ASSIGNMENT: In the entries, find all lines that hold the word "search" and copy them.

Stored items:
==============================

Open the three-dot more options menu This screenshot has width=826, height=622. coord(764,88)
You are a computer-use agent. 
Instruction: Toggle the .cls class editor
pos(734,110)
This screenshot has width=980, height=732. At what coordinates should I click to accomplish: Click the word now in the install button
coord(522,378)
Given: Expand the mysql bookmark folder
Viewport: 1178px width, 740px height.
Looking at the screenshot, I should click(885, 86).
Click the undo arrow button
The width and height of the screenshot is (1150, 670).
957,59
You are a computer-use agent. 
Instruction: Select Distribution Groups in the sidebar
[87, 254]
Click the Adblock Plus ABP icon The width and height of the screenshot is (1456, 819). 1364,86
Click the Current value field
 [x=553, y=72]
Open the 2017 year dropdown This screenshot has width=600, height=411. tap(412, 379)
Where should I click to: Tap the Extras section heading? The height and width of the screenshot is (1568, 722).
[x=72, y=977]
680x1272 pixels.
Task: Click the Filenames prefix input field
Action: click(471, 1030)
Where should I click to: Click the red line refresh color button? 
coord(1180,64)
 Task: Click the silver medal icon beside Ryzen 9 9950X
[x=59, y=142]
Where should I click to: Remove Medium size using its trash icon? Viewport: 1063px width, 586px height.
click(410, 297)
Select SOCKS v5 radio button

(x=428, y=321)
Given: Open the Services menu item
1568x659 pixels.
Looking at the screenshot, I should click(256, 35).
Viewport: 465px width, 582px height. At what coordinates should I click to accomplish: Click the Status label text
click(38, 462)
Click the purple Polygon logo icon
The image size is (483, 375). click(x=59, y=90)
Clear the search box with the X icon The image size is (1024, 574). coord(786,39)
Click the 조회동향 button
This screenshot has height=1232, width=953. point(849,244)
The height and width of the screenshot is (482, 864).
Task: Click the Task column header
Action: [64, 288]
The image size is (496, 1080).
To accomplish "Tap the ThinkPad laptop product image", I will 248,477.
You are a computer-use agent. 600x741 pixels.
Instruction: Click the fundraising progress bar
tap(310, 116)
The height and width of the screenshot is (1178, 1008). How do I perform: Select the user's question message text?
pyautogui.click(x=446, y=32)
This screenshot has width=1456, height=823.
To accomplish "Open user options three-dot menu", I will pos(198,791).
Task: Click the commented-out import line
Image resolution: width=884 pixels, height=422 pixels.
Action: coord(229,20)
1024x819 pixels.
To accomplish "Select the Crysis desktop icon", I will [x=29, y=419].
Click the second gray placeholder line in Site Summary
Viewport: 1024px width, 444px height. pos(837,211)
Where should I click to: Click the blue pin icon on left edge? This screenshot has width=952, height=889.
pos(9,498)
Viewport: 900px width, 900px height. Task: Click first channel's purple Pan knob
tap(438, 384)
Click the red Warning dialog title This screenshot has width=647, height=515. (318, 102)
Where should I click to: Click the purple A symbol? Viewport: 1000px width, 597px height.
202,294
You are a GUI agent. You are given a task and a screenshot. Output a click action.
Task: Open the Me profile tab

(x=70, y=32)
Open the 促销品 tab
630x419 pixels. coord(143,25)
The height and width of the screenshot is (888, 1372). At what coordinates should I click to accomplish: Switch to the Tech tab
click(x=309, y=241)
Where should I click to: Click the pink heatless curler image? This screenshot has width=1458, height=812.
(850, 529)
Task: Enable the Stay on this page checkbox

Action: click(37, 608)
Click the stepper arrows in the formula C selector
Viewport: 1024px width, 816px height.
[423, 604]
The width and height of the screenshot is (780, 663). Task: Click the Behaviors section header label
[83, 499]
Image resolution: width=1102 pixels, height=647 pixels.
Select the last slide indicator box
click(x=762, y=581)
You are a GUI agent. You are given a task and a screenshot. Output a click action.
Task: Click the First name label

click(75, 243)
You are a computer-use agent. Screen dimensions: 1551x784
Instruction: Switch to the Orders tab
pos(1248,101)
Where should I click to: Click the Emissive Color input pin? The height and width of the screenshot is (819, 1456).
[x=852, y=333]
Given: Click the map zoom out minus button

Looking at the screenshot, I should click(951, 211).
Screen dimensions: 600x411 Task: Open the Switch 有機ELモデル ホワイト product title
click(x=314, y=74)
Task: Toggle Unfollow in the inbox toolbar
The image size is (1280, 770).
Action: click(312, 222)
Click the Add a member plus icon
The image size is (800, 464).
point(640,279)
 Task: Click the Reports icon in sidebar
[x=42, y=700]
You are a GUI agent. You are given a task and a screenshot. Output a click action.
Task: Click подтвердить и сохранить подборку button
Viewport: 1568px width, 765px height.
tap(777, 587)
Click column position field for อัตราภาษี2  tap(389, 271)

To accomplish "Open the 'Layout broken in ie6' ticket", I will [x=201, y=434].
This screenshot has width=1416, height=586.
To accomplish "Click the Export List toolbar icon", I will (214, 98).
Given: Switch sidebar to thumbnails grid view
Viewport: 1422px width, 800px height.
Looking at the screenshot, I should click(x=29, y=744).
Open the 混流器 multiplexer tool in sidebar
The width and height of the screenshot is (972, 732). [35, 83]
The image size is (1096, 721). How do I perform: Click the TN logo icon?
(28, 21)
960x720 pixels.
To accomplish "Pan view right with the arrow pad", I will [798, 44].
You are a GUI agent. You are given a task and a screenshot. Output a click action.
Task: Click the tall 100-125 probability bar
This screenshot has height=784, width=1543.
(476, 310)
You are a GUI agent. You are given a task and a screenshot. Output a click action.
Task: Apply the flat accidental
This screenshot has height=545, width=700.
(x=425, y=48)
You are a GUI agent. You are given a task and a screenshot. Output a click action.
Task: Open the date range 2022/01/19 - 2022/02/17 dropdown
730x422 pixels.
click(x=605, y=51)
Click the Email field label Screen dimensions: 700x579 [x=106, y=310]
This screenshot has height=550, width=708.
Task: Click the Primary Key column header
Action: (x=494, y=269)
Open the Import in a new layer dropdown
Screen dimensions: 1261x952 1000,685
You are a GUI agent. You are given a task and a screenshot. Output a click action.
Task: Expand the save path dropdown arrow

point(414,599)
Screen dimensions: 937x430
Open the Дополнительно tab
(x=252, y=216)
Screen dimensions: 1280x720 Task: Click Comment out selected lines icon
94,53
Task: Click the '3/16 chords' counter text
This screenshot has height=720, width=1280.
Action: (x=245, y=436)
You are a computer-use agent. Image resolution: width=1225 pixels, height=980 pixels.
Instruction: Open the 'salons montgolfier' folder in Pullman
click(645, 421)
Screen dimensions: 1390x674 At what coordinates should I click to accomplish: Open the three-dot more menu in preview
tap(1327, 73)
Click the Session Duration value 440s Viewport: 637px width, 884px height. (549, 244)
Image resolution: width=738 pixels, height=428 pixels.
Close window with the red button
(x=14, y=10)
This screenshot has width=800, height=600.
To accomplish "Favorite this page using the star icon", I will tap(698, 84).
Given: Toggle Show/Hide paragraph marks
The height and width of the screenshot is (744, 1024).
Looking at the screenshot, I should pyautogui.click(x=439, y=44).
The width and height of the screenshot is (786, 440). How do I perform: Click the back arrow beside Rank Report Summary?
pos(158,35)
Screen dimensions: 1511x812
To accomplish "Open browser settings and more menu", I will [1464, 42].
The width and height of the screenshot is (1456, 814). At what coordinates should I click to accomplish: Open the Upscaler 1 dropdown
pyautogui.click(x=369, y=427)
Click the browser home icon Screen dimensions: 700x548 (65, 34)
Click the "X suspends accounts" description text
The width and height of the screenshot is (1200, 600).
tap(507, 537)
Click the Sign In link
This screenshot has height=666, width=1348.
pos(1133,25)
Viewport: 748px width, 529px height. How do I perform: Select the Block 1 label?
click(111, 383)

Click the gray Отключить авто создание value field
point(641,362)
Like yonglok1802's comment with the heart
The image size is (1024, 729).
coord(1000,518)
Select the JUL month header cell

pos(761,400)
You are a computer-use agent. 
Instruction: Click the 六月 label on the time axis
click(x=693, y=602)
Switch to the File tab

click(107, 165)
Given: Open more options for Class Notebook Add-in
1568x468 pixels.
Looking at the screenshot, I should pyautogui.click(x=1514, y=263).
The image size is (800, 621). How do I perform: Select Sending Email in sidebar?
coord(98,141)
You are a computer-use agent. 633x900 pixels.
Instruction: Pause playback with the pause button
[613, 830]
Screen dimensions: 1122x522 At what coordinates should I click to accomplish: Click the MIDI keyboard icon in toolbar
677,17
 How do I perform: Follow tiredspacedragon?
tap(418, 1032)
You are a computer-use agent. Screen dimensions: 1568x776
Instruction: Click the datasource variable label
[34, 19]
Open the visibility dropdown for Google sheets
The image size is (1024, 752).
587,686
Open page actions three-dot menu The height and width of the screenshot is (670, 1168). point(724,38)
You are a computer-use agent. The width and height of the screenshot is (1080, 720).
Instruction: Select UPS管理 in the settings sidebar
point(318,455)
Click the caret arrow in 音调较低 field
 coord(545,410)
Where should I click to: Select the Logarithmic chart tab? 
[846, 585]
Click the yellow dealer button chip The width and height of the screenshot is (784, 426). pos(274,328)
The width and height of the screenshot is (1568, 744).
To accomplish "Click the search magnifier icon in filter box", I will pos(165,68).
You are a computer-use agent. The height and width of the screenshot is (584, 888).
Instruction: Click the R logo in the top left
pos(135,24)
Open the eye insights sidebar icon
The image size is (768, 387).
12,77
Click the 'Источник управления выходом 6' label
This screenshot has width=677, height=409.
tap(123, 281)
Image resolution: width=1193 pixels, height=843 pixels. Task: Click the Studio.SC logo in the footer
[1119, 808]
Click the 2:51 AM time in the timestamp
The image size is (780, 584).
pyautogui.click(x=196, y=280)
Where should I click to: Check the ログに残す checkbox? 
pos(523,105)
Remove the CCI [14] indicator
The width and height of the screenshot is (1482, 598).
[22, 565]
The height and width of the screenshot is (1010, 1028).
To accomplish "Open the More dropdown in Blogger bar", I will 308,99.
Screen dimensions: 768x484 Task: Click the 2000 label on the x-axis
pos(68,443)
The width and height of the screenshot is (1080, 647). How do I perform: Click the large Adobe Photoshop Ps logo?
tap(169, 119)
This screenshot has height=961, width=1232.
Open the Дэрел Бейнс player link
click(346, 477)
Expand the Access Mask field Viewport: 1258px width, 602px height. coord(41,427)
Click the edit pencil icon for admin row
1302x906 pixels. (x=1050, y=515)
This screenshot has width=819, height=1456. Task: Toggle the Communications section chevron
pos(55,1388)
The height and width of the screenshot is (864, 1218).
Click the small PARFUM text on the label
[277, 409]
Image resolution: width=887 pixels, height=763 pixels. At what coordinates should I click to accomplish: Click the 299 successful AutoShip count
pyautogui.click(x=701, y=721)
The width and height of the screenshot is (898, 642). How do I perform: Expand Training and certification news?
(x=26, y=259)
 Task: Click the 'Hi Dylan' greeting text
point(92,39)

==============================

SOLUTION FOR THIS EXERCISE:
Clear the search box with the X icon The image size is (1024, 574). coord(786,39)
To accomplish "Click the search magnifier icon in filter box", I will pos(165,68).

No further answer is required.